オープンソースのローカルLLMコミュニティの威力を示す好例で、コンシューマーGPUで超長コンテキストモデルを実行する扉が開かれた。

Linuxカーネル開発者がAI帰属タグの削除を議論

Linuxカーネルコミュニティで、AI生成コードの「帰属タグ(attribution tag)」をどう扱うかについて新たな議論が起きている。Phoronixの報道によると、カーネル開発者たちの間でAI生成コードに付与されるタグを削除すべきかどうかが話題になっている。

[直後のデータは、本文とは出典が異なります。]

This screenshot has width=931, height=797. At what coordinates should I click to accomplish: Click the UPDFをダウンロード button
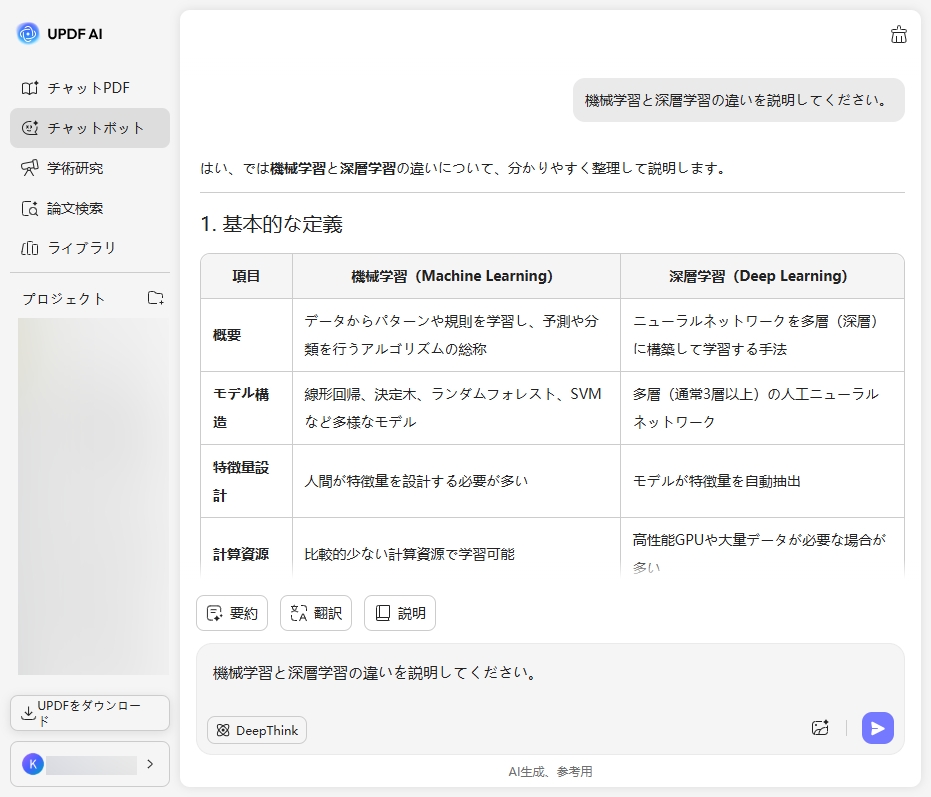(89, 712)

オープンソースプロジェクトにおいてAI生成コードをどう位置づけるかは、ライセンス、品質管理、著作権の観点から世界中で議論が続くテーマ。Linuxカーネルという最重要OSSでの議論の行方は、他のプロジェクトにも影響を与える可能性がある。

130万ドルのAIインフラ貨物盗難が露呈した「AIの盲点」

The New Stackの報道によると、約130万ドル(約1.9億円)相当のAIインフラ機材が貨物輸送中に盗難に遭う事件が発生。この事件は、AI産業が注力するサイバーセキュリティに対し、物理的なサプライチェーンセキュリティが「盲点」になっていることを浮き彫りにした。

AIデータセンター向けの高価な機材が標的となる中、デジタル面のセキュリティ強化だけでなく、物流・物理セキュリティの重要性も高まっている。